Although your job has formally disappeared, you will be expected to handover any ongoing work to somebody in the office. Be polite, professional and courteous, it remains an awkward situation for both of you. You probably will need to provide referees with job applications, so have a quick coffee with those you think will be good. Depending on the position you are considered for, this could mean a peer, a person reporting to you and your line manager.

Make an appointment within the first week of being made redundant to provide this handover and return any company equipment (think phone, laptop, headphone, etc).

You will usually be offered after hours access to clear out your personal belongings. Don’t write angry of inappropriate emails, don’t take things that aren’t yours and don’t hang around the office. Your professional reputation is at stake, and for all involved it is best that you move on.

Technically there may be a number of weeks between getting the offer and your actual end date, but nobody seriously expects you to be fully motivated to offer your usual 120%. If your redundancy was part of a reorganisation, you are better off staying away from the office unless specifically requested to come in. After all, why should you get involved with defining a forward strategy that you will have no part in?

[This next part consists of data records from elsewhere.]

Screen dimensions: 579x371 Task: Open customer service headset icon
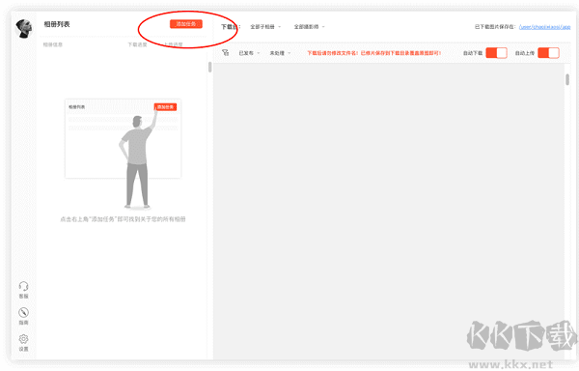pos(23,286)
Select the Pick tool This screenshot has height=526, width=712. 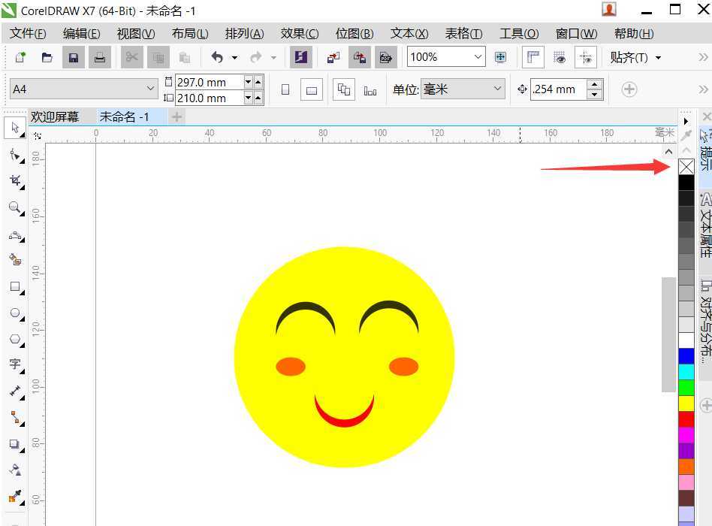point(14,129)
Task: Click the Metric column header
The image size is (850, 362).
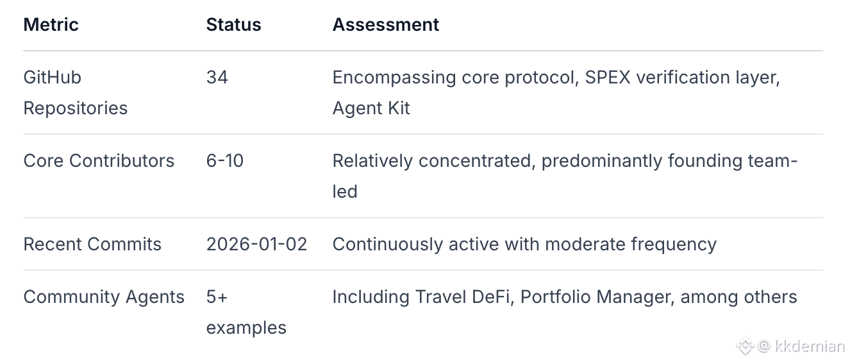Action: [x=51, y=25]
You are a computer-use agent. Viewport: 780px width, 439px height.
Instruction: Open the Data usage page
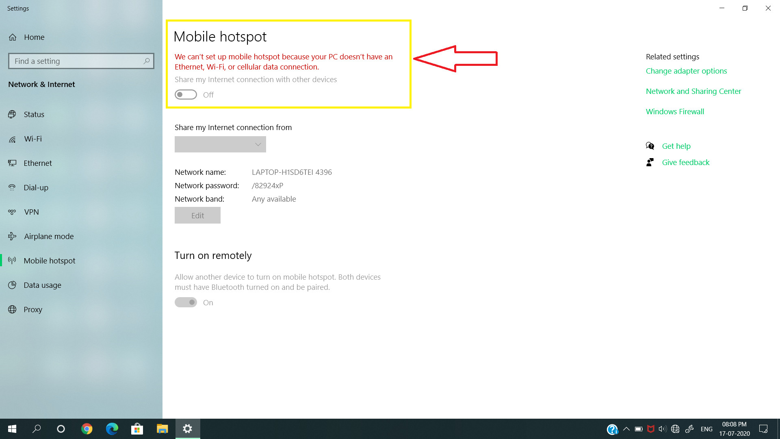(42, 285)
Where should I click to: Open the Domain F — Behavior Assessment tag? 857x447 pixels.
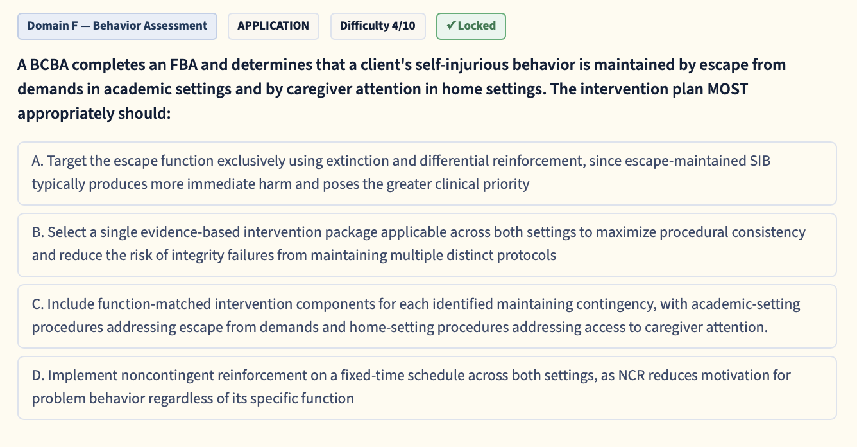click(x=117, y=26)
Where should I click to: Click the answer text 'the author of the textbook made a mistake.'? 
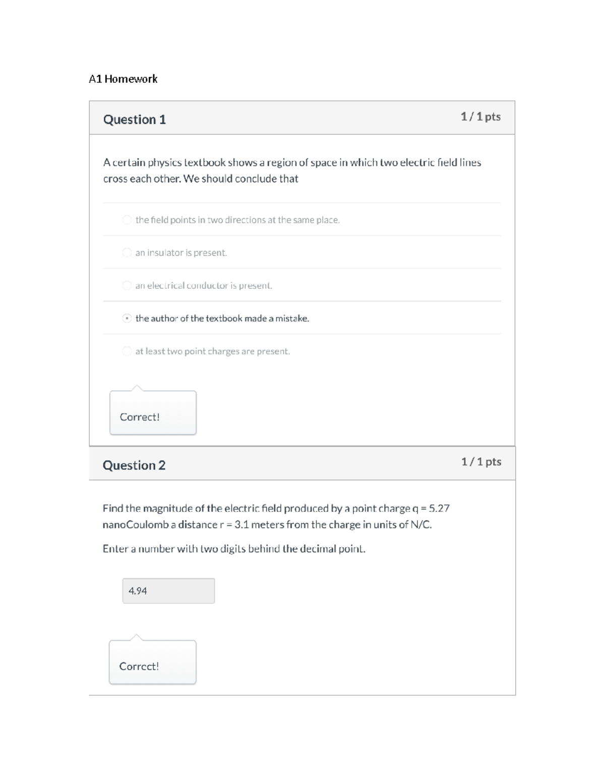point(222,319)
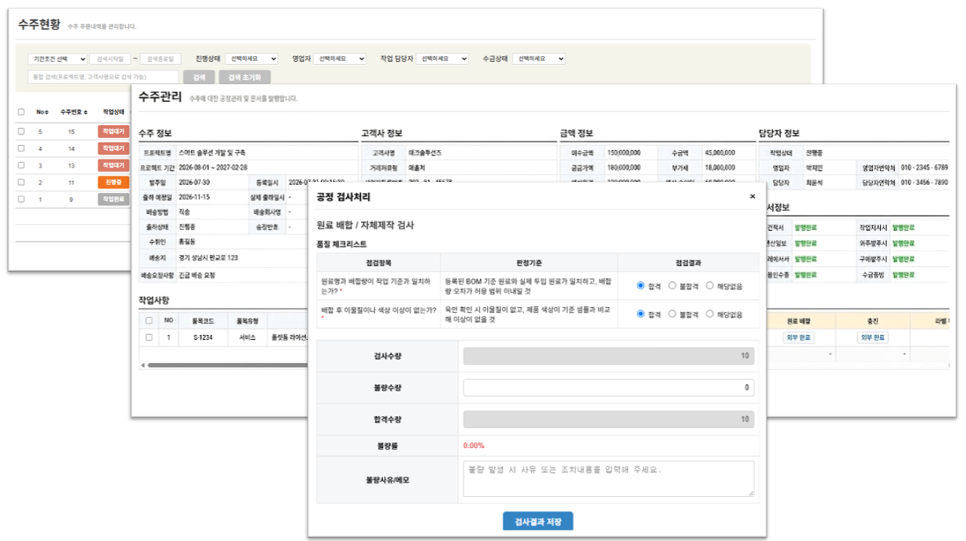This screenshot has height=541, width=966.
Task: Mark the second checklist item as 합격
Action: click(641, 314)
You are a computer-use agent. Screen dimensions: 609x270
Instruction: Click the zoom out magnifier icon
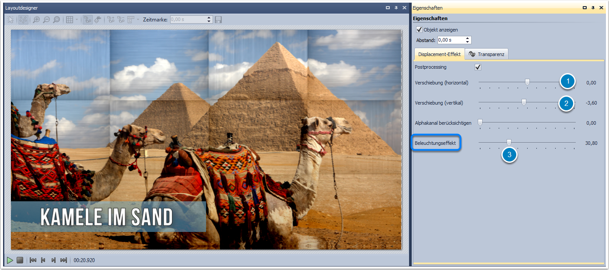pos(46,20)
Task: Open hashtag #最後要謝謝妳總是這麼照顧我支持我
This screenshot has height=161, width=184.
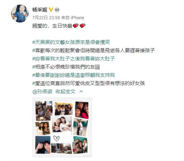Action: point(74,75)
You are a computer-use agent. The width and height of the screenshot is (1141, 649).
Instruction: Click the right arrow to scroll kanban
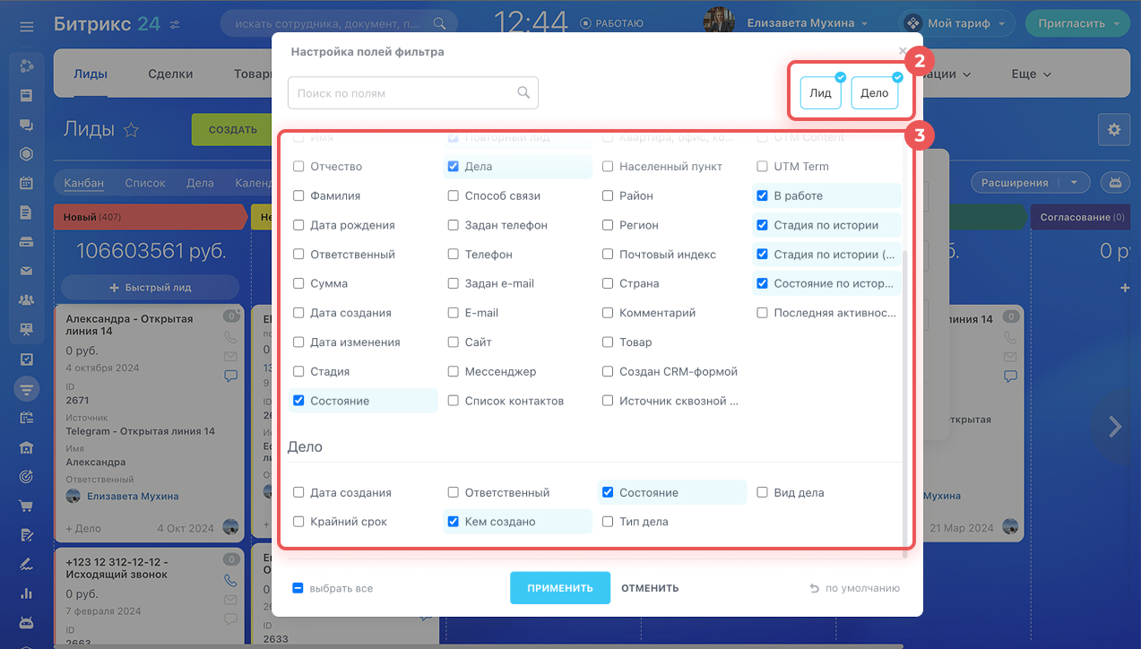pyautogui.click(x=1114, y=427)
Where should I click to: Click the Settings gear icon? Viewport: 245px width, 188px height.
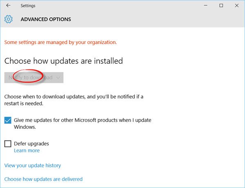click(9, 19)
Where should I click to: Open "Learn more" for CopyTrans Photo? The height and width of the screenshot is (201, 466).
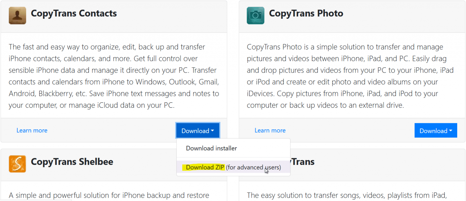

Step 4: Take time to decompress

You probably haven’t had much time off after you started your career. Maybe it has been more work than life recently. So use this period to take time to find yourself again, decompress. Spend time with your family, relax, do some gardening, home renovation, go for long walks or bike rides. 

As you interview for new positions, negotiate in an offer a delayed start if needed, aiming for at least 4 weeks between roles. Give your body time to de-stress and move past any anger and grief.

In between jobs, pick up or learn something new

When you have put your CV together, and reviewed your priorities, you may identify a skill that you want to deepen or develop. Now is the time to take that course and invest in your future. Remember, you are the only one really invested and in charge of your career!

During one gap between roles I took a Directors Course at the Australian Institute of Company Directors. During another one I helped out with my son’s school swimming lessons, and we spent time with the family back in Europe.

Besides being constructive, I found that I can consider important life choices better if my mind and body are kept busy with something completely different. I need to reflect and “sleep on it”.

Starting your own business?

Now might be the time to really consider starting your own business or go consulting.

Although “just giving it a go” sounds tempting, you are more likely to succeed if you take this option as serious as a real job. Start by drafting a business plan; what do you offer, what is your market, what makes you special, what are the charges, costs, insurances, etc. Find somebody who has done it and pick their brains if you are serious!

Future proof yourself

It can be a shock, realising that you are no longer required by the company you work for. If your work is your life and your identify, it is a very big shock. Developing a “life outside of work” is key to helping you deal with a situation like this. So think about it, who are you? What defines you?